[START Rows]

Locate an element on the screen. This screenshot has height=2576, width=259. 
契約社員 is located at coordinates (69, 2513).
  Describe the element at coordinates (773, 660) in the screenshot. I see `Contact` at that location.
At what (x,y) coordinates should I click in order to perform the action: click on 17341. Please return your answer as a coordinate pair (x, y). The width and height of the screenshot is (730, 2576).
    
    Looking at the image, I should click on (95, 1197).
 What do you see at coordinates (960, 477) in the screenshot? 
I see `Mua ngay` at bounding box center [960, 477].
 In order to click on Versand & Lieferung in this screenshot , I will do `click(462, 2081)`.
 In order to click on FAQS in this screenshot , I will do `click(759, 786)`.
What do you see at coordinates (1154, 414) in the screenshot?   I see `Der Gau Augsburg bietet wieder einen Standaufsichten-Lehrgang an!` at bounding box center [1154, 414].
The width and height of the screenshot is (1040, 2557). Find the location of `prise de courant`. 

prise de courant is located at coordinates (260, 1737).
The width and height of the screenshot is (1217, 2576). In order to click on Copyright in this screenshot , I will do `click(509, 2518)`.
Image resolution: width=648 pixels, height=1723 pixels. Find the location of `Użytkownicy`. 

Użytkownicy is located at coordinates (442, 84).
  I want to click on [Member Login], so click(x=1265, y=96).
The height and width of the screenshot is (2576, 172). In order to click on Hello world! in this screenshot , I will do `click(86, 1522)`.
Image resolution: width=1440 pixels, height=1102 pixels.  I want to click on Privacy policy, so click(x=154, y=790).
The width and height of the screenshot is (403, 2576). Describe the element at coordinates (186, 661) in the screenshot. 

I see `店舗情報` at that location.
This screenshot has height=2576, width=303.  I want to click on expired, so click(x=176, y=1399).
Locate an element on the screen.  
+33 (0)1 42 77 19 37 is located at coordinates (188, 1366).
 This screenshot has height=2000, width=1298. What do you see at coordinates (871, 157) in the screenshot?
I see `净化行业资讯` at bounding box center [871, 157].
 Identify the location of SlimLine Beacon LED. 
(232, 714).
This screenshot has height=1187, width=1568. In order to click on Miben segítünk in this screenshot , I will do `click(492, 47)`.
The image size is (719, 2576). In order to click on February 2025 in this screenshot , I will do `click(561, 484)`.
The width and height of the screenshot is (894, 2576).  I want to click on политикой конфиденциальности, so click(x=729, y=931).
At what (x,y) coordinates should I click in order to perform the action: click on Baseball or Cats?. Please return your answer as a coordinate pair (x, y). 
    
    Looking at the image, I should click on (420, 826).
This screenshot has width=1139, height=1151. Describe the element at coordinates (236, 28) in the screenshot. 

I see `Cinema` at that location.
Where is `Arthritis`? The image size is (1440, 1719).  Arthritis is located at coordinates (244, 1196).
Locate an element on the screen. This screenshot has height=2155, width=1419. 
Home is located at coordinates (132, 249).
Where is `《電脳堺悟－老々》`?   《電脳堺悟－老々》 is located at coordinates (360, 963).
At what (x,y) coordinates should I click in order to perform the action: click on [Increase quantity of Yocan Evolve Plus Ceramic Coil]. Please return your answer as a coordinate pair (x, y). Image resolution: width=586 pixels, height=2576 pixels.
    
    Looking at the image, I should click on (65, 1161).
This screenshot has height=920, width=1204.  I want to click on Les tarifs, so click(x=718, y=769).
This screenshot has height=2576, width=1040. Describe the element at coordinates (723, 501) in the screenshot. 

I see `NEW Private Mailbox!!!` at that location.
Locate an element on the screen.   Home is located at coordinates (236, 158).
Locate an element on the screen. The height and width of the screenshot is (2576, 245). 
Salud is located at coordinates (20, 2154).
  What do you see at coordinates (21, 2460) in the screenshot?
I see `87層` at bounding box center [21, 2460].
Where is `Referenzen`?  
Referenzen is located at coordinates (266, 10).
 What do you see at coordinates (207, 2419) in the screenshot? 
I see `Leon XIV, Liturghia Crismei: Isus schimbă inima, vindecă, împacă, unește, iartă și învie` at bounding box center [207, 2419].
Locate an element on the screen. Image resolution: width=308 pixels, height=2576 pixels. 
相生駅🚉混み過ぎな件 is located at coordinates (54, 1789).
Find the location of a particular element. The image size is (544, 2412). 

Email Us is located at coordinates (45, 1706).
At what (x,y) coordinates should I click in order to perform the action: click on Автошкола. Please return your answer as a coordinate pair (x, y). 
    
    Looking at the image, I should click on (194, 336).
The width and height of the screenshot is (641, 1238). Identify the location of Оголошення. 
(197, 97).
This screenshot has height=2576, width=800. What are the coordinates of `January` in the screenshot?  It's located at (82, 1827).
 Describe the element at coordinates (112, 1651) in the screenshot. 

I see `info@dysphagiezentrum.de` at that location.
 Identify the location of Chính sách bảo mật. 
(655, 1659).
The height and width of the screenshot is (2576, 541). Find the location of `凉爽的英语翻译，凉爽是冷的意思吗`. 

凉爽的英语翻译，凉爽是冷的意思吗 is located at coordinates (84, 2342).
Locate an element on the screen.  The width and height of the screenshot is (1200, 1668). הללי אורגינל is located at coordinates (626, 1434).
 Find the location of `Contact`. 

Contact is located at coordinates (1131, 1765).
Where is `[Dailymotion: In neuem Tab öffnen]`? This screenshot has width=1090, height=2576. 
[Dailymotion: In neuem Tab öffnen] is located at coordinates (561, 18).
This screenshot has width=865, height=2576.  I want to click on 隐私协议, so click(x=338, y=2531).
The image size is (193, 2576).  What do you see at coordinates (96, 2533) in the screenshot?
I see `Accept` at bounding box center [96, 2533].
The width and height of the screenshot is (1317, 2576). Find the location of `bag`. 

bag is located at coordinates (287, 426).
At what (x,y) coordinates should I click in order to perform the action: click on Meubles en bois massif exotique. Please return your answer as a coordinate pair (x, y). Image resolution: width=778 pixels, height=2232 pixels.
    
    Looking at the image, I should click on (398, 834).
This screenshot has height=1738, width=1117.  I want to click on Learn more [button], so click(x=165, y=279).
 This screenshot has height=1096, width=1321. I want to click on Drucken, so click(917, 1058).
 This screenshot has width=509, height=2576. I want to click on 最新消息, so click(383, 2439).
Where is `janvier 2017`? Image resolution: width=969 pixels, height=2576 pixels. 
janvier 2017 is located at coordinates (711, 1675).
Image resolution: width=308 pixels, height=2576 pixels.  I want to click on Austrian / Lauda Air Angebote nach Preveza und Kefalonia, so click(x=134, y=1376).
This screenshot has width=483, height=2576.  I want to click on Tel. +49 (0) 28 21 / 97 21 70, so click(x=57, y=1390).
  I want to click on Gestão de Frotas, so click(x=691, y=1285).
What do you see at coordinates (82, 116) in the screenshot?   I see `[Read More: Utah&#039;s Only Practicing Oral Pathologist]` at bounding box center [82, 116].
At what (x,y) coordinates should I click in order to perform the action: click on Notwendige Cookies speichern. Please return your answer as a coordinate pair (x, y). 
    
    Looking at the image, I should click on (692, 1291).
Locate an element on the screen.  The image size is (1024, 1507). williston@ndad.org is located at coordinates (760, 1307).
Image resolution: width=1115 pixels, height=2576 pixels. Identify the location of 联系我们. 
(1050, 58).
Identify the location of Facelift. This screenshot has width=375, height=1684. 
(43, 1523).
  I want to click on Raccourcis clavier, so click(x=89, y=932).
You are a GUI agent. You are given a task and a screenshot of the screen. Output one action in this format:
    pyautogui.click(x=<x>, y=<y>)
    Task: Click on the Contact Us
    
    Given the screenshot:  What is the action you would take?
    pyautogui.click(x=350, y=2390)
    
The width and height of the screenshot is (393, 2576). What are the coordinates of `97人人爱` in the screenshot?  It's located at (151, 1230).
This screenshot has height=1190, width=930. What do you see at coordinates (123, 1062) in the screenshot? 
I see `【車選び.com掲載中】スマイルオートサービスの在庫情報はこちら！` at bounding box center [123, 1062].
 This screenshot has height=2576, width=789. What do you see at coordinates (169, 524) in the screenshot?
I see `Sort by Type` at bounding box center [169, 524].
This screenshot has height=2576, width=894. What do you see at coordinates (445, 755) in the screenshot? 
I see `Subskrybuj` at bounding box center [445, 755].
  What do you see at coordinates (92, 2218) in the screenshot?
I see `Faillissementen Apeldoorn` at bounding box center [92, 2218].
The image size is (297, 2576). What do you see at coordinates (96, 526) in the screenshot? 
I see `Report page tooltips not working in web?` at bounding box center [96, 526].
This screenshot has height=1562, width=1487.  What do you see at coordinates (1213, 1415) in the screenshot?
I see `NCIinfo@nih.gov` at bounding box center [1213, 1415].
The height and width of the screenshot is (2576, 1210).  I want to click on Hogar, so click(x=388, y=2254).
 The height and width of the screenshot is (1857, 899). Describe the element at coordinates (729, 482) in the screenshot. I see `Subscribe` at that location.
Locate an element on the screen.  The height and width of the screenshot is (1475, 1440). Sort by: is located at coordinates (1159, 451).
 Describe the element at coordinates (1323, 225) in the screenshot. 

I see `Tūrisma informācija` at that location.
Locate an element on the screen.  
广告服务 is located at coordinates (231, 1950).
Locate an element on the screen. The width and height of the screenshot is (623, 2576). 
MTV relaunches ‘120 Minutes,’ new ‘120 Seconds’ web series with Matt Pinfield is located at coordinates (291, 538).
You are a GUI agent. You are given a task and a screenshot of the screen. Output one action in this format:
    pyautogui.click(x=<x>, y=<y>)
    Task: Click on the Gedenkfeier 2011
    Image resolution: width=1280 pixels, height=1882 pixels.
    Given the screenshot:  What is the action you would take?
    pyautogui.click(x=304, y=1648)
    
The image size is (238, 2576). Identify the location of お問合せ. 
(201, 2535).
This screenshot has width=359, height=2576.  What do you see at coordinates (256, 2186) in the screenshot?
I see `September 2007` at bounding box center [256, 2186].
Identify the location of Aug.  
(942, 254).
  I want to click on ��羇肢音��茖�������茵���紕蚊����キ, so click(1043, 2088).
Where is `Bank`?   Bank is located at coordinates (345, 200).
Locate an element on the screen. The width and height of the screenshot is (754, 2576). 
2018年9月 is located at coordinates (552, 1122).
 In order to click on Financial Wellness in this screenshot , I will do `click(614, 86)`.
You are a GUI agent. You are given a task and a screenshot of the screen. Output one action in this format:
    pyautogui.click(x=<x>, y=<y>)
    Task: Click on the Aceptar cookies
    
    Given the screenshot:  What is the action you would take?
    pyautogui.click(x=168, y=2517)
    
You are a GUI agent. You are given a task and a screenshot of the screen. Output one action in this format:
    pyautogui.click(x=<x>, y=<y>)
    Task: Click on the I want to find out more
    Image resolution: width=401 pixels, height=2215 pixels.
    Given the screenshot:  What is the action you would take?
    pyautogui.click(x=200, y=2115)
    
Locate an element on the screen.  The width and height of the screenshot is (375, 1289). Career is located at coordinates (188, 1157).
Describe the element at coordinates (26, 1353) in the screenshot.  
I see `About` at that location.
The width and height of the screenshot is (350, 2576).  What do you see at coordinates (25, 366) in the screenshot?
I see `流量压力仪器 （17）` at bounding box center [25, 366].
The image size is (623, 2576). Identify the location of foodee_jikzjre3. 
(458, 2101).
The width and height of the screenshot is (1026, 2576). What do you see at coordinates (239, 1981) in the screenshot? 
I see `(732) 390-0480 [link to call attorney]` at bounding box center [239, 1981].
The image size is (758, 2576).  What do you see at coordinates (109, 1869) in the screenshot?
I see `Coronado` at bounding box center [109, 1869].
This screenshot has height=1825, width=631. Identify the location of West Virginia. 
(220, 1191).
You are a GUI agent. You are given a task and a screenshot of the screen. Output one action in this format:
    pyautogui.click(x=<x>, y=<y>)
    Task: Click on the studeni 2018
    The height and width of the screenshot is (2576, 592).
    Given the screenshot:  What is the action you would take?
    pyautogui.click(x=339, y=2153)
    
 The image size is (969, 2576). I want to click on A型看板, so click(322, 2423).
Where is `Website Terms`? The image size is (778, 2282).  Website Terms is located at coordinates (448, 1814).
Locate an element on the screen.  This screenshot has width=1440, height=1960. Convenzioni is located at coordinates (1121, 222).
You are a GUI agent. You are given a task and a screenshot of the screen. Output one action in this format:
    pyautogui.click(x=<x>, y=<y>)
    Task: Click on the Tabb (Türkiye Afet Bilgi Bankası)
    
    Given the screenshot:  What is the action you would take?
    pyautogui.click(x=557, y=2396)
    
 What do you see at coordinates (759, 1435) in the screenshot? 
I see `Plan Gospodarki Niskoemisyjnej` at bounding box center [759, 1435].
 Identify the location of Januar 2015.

[END Rows]

> **Short task**
Collect every line of the listing above that contains the string "Dailymotion", with case counting.

> **Correct result**
Where is `[Dailymotion: In neuem Tab öffnen]`? This screenshot has width=1090, height=2576. 
[Dailymotion: In neuem Tab öffnen] is located at coordinates (561, 18).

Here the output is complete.